Justin Scheid, state Parochial B cross-country winner at Pope John (NJ) High: "In running, you don't think about people's differences. You get to meet new people and make friends. Everyone is the same. I'm friends with Mohamed (Khadrouri, state 3200 winner from Morocco)."
Pete Hess, conference cross-country champion at Toms River North (NJ) High: "Running gives you a broader outlook. You come into contact with all kinds of kids. I've traveled to meets and talked with kids from around the world. There are a lot of kids in my school who 'hate the world.'"
Jessica Pall, 800 runner at Hopewell Valley (NJ) High: "Running unites everyone. It helps you understand other people. I wrote my college essay for Yale about that-about meeting new people."
Meghan Owen, state track and cross-country champion at Killingly (CT) High: "Running makes you connected to a good group of people. When you go to the national meets, you see what's out there. You're more in touch with the world around you."
Hakon DeVries, state indoor 1600 winner at John Jay (NY) High: "I definitely believe that running makes you feel better about the future. I guess that's optimism. In running, we all get along. Why can't everyone else get along?"
Chris Solinsky, Foot Locker national cross-country champion at Stevens Point (WI) High: "Running helps you learn about other cultures. In Wisconsin, I talked to someone I ran against from Belgium. Running opens your eyes to different things, more than in your own country."
Ari Lambie, state and New England champion at Bromfield (MA) High: "Running and the feeling of endurance is a hopeful thing. I've enjoyed meeting runners in San Diego. We all share something important. Back home, I'm not around people who look at running like I do."
While our society may not celebrate running any longer as a cultural force, all of us in running are still in touch with running's remarkable powers. We try and pass those powers onto our children, and as the athletes' comments seem to indicate, the lessons are being learned.
When in the late '70s running went from the fringes to exercise chic, we took the rap of being part of the Me Decade, of being self-absorbed and ignoring the plight of others. While a certain running-bum narcissism was unavoidable, I've always felt that running, by and large, had the opposite effect: it humbled us, stripped us of pretension, enabling us to better embrace others. Can anyone hold a grudge after a 10-miler?

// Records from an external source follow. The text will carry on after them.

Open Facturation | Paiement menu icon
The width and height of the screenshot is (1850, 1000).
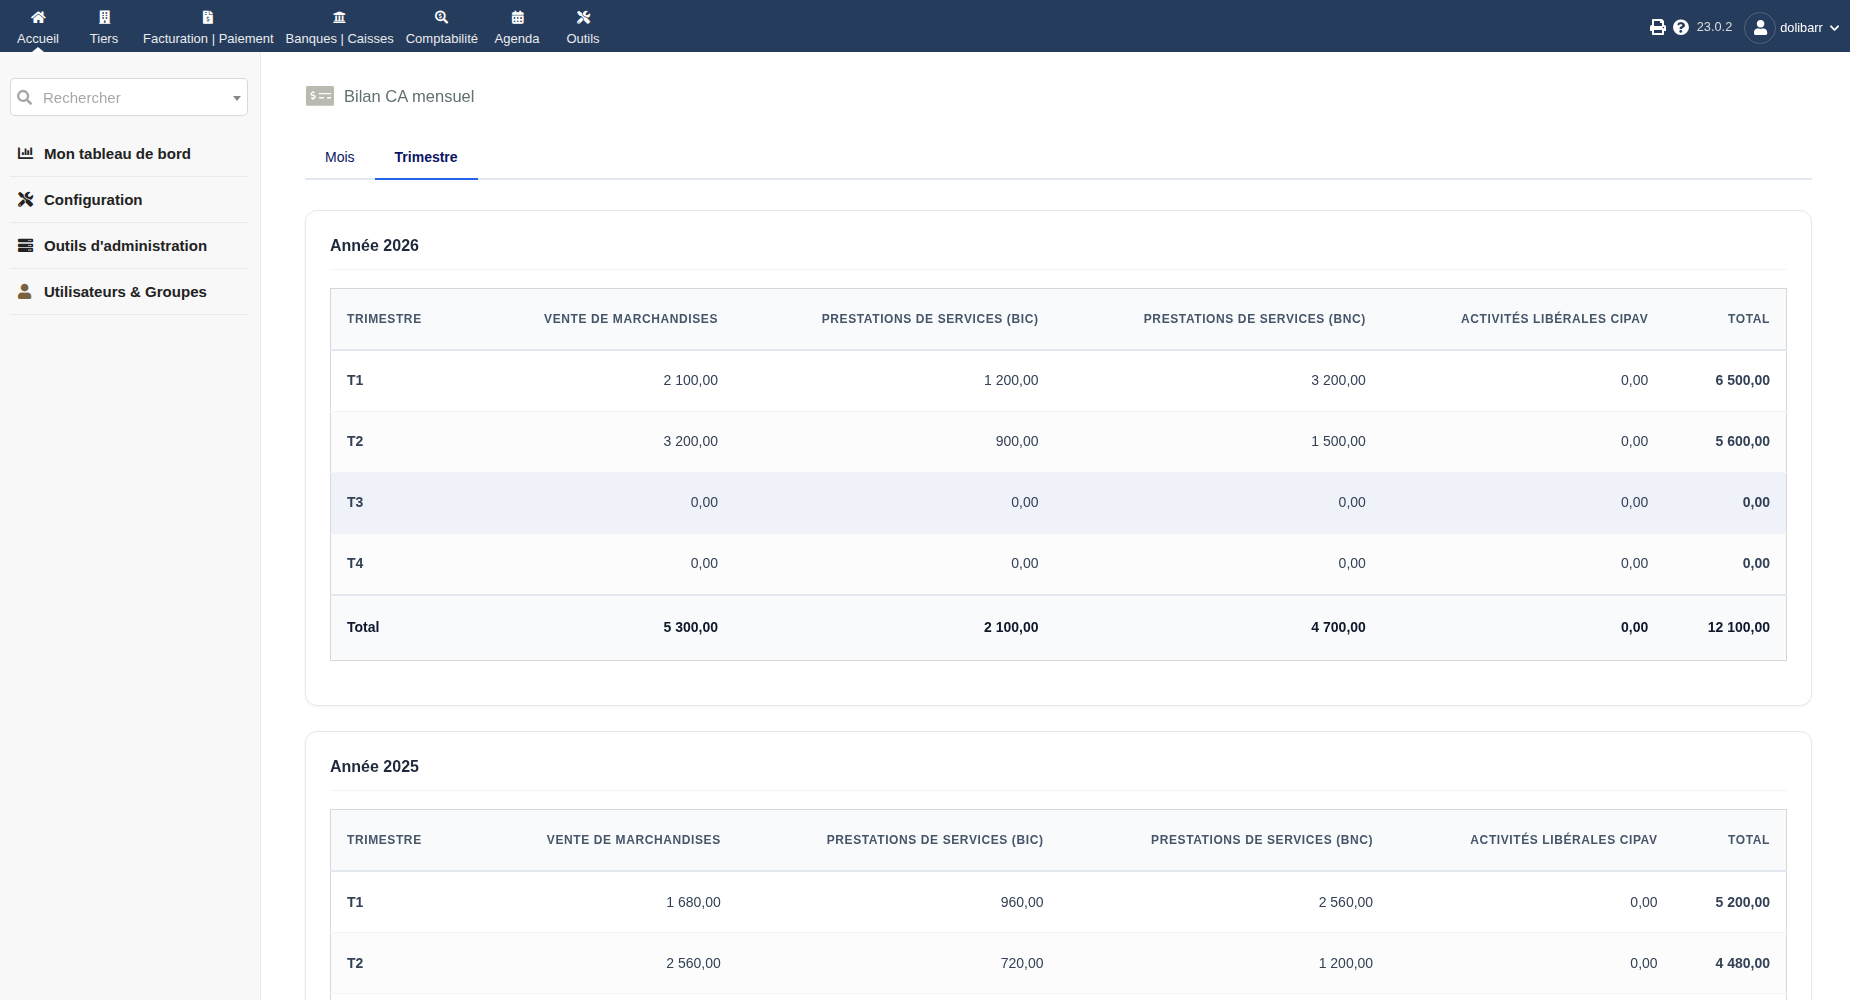pyautogui.click(x=208, y=17)
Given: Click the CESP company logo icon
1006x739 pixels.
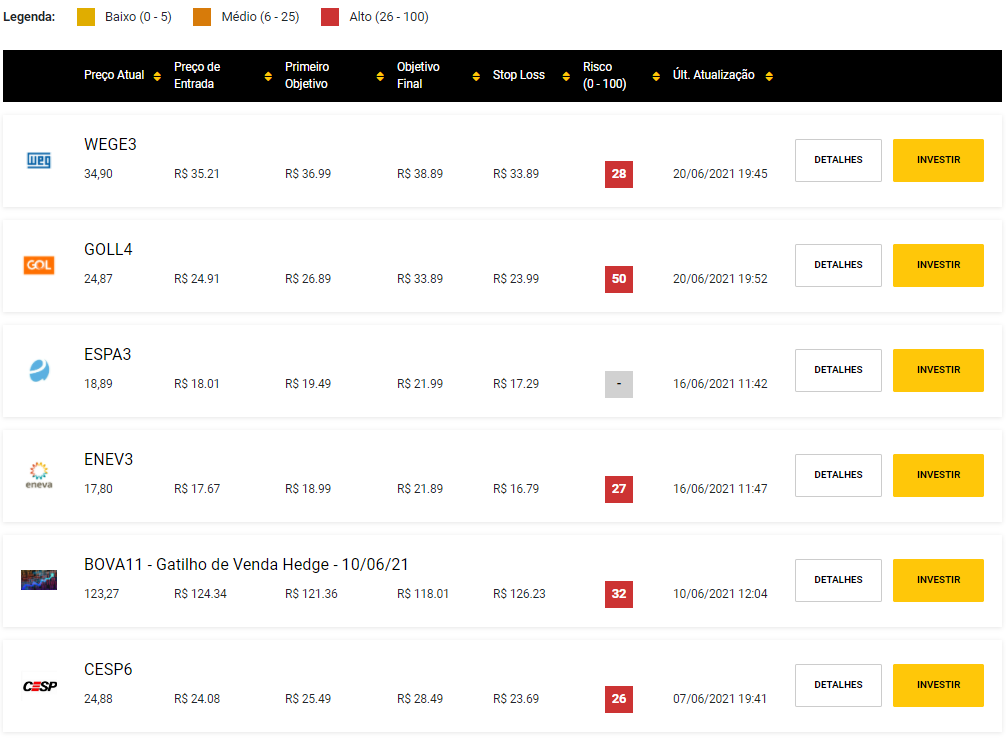Looking at the screenshot, I should pyautogui.click(x=39, y=685).
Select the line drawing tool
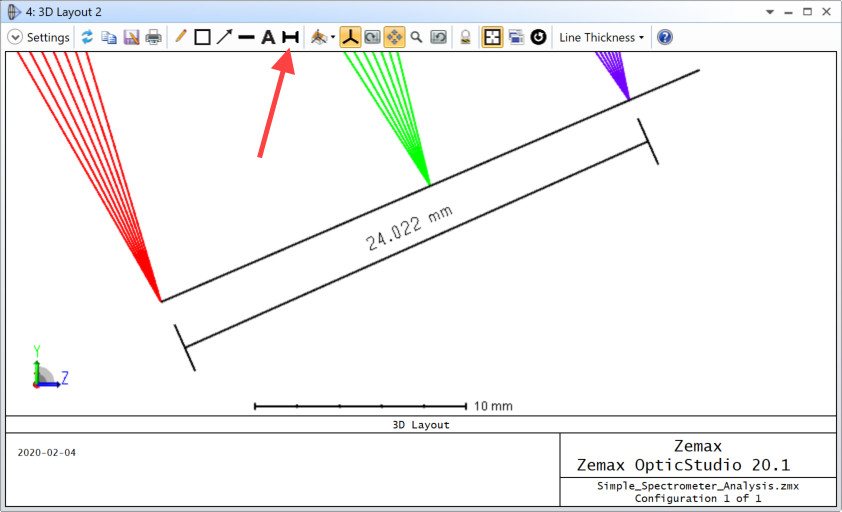 246,37
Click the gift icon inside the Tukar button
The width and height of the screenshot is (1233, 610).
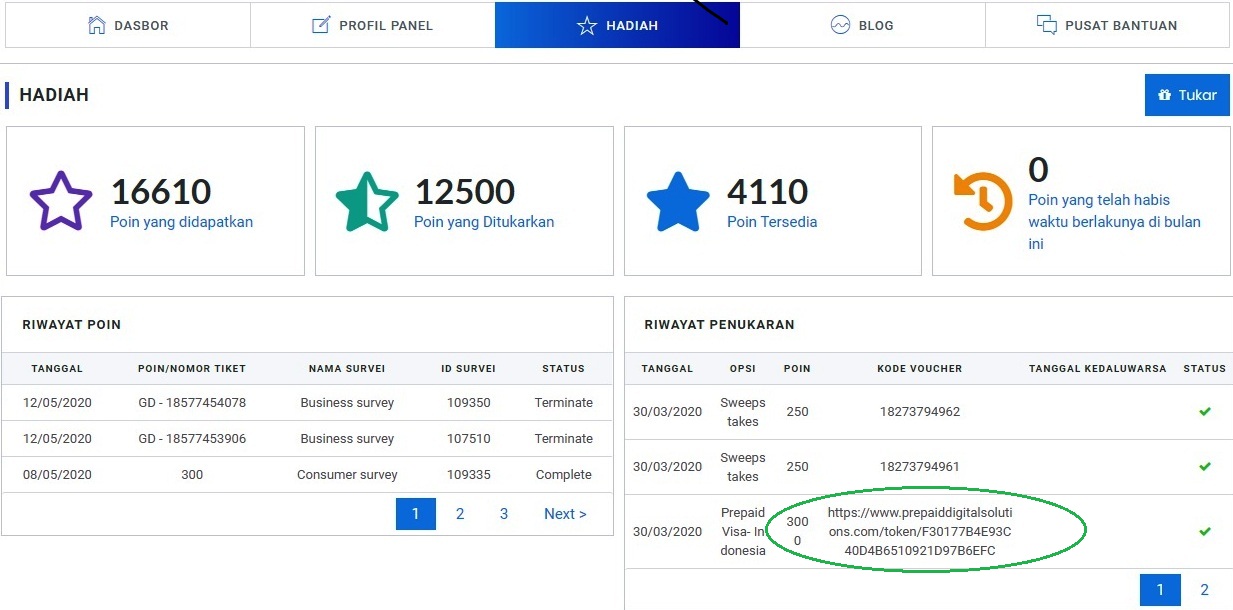1167,94
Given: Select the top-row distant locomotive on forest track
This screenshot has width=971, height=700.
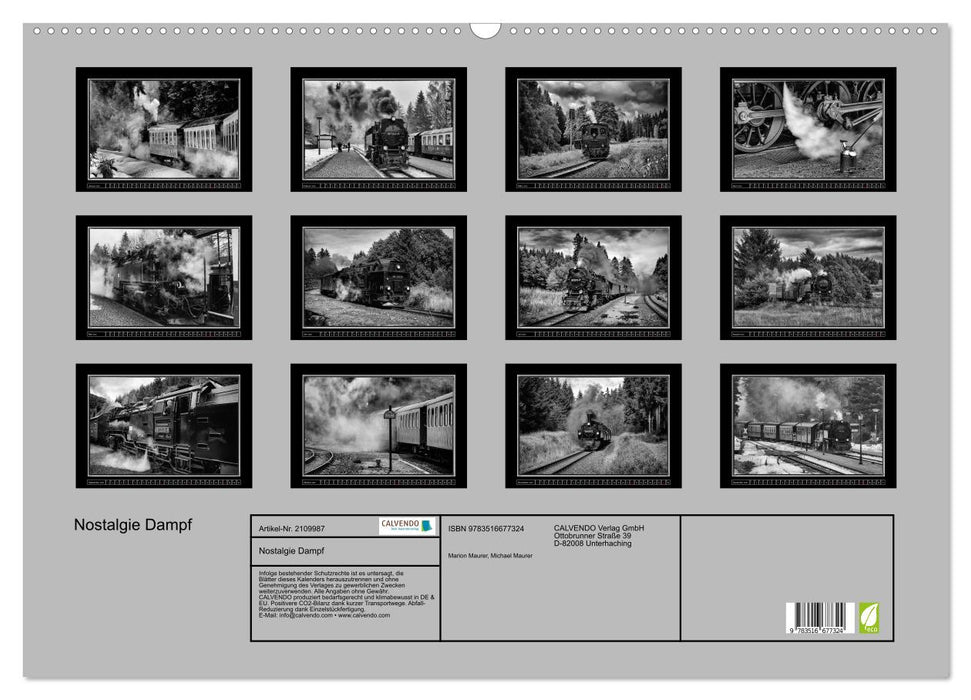Looking at the screenshot, I should (593, 129).
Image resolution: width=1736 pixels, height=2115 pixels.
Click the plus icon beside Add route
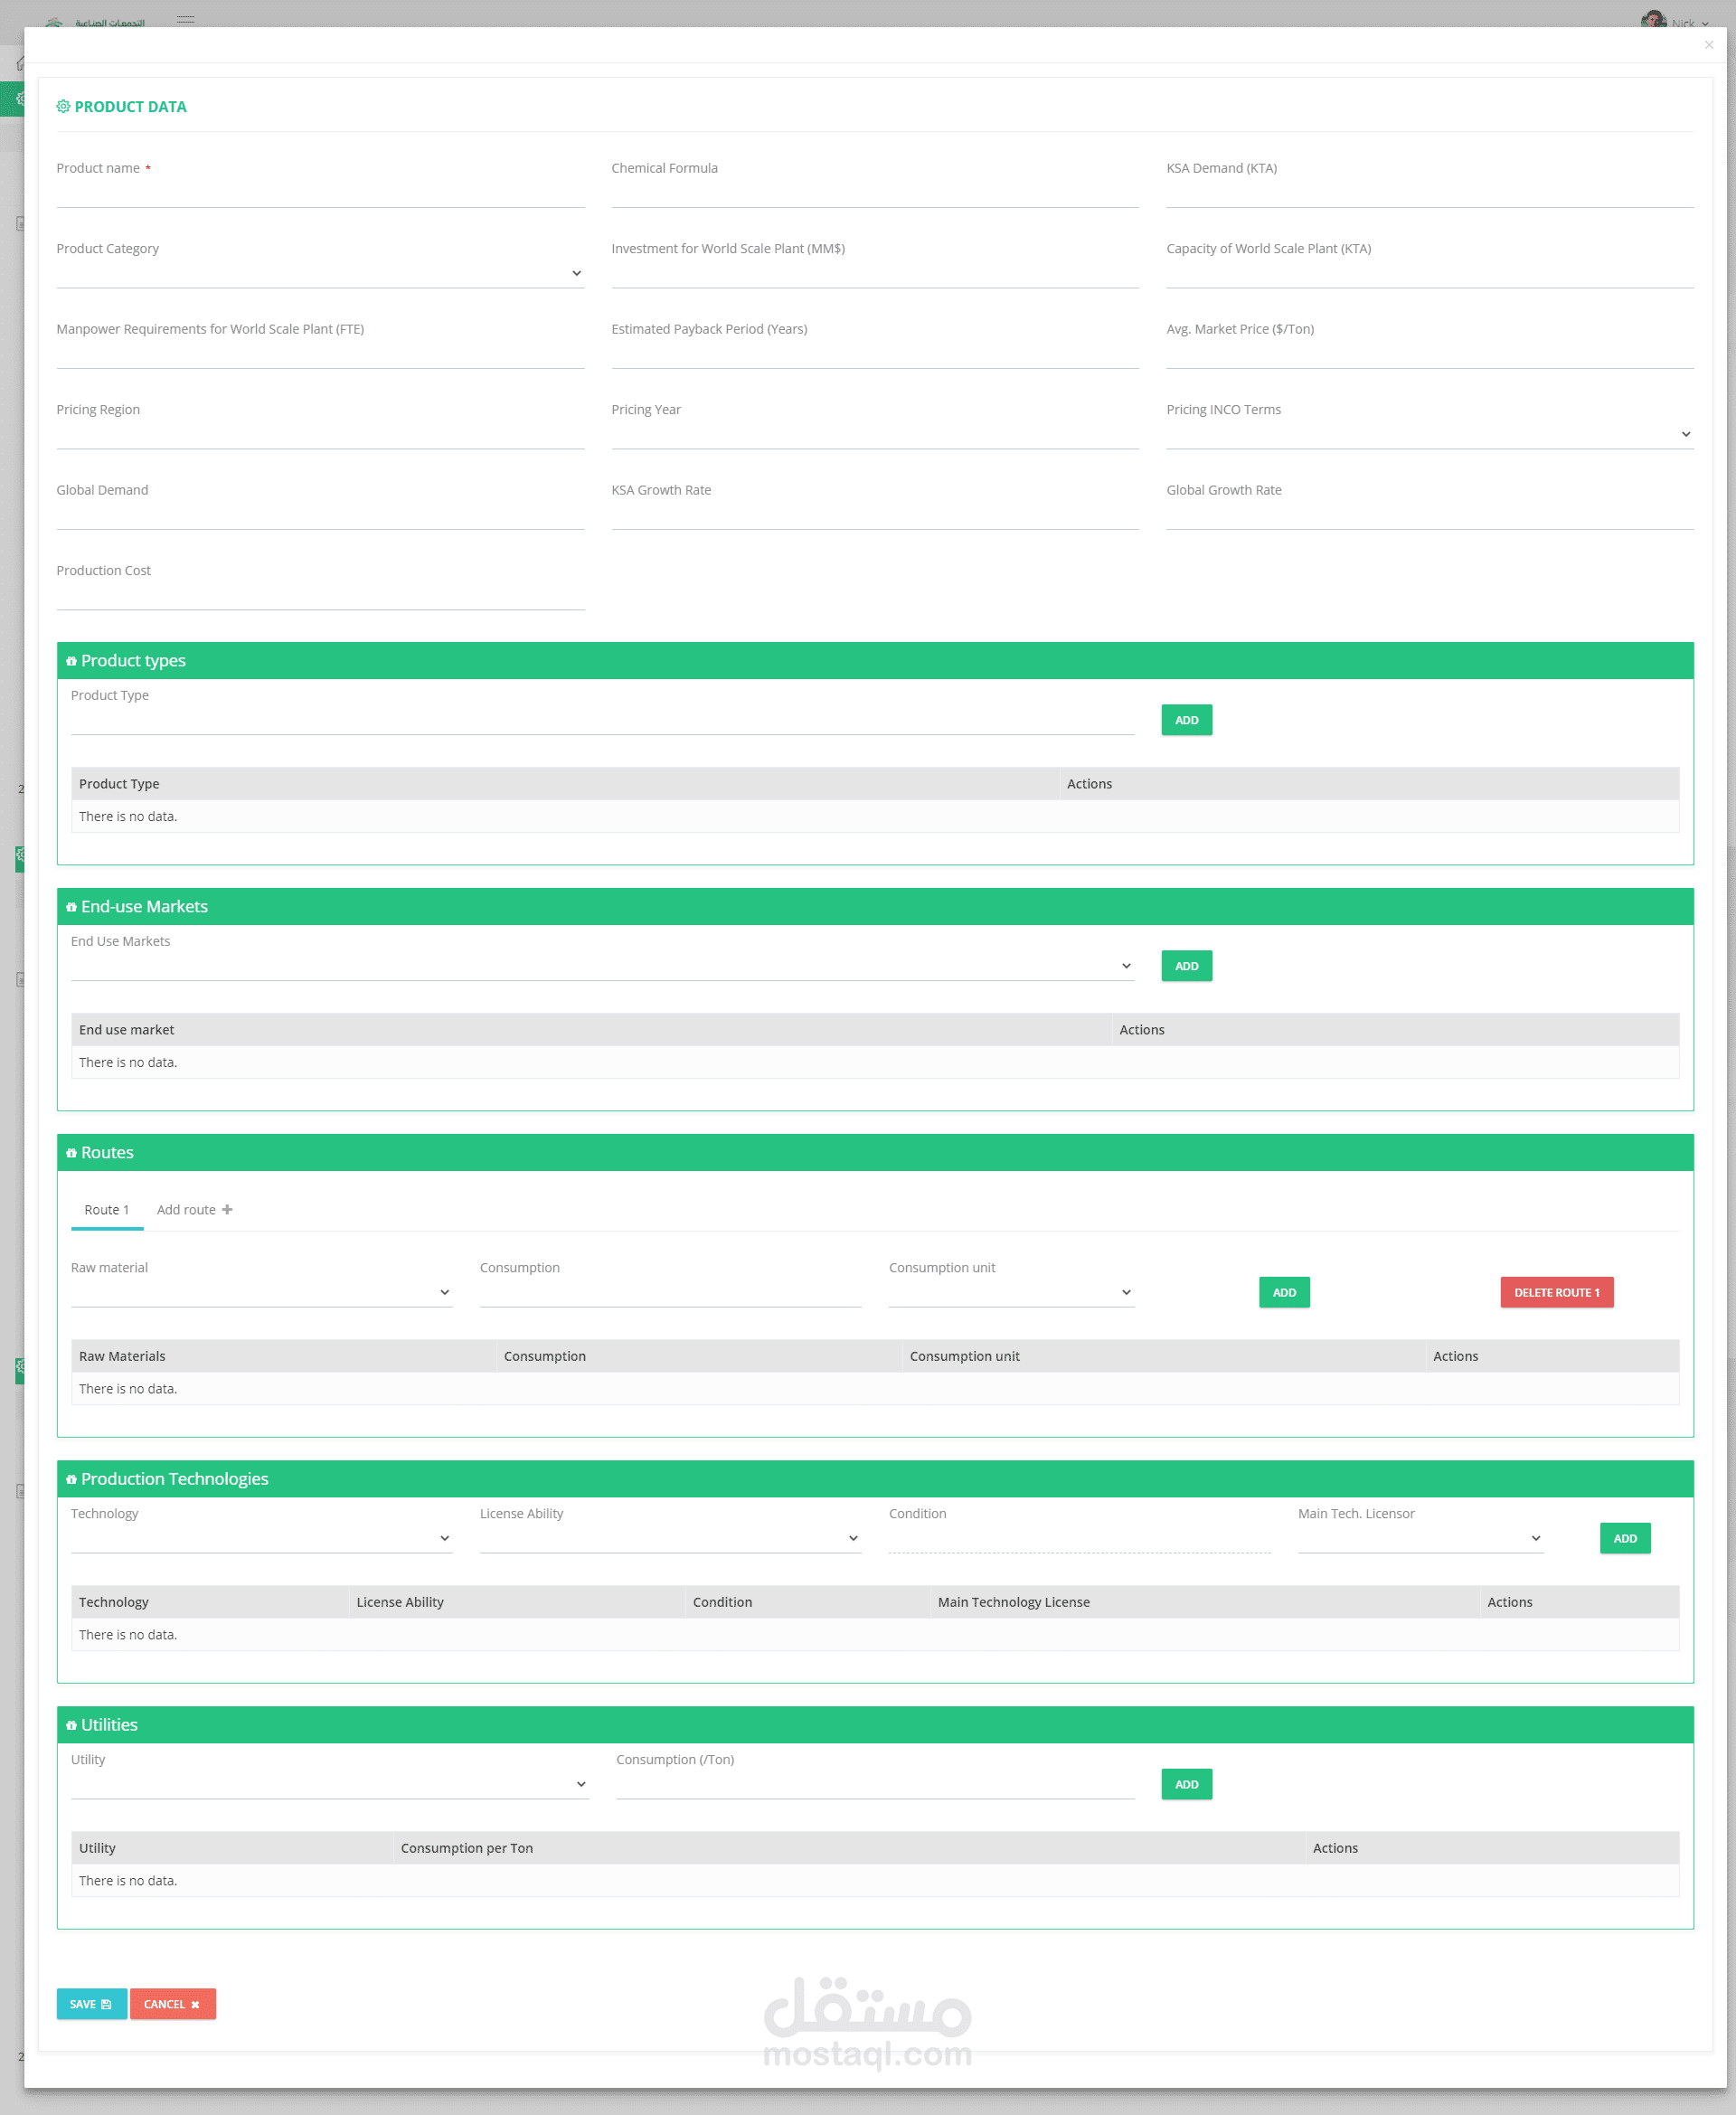click(227, 1209)

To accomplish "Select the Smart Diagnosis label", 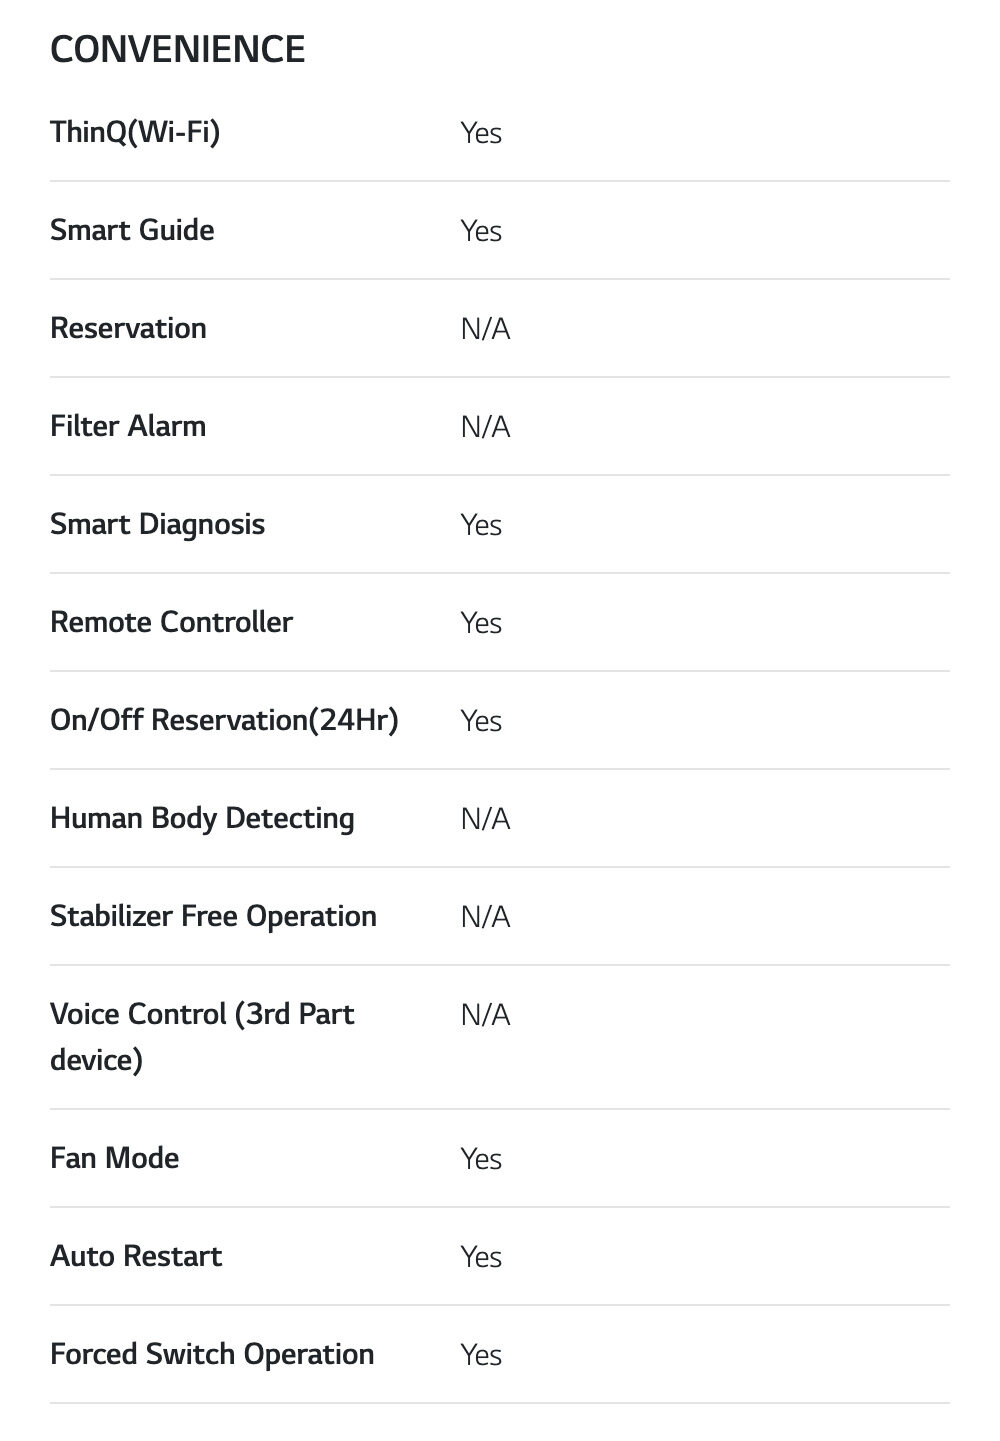I will click(x=157, y=524).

The kids are right: running can bring people together. The early runners, Shorter and Co., knew this: running offered a new way of looking not only at the self but the world.
Prefontaine thrived on this idea. He embraced the runners' life he saw in Scandanavia and wanted to bring the Finns to the U.S. to compete. Pre fought the AAU for athletes' rights to travel freely. He wanted to spread the word, the word of togetherness if you will, through running.
Pre was an idealist. Runners are nothing if not idealists. At least we were once. We knew we could always run longer and faster, and now our kids know that, and the world is theirs for the changing.Let's urge them on. Let's make sure our kids are proud of being runners, proud of the sensitivity running gives them, proud of mixing with peers from many lands. Last fall's Foot Locker meet had athletes who'd recently come to the U.S. from Morocco, Kenya, Somalia and France. They shared rooms and meals and a kind of intimacy in competition.
Let's not shy away from running's inevitable separation from the mainstream. Running still makes you different. It is still something the masses will never understand. Running gives kids the power to be different, to go out on their own and challenge authority if necessary.
As we look at the world today, the complexities are perhaps too much to grasp, the wounds too deep to heal, the rage too great to ease. We don't know what to do so we turn to our young, our reliable, naked young, naïve like we once were but fueled with endurance--as Ari Lambie said, the hopefulness of endurance.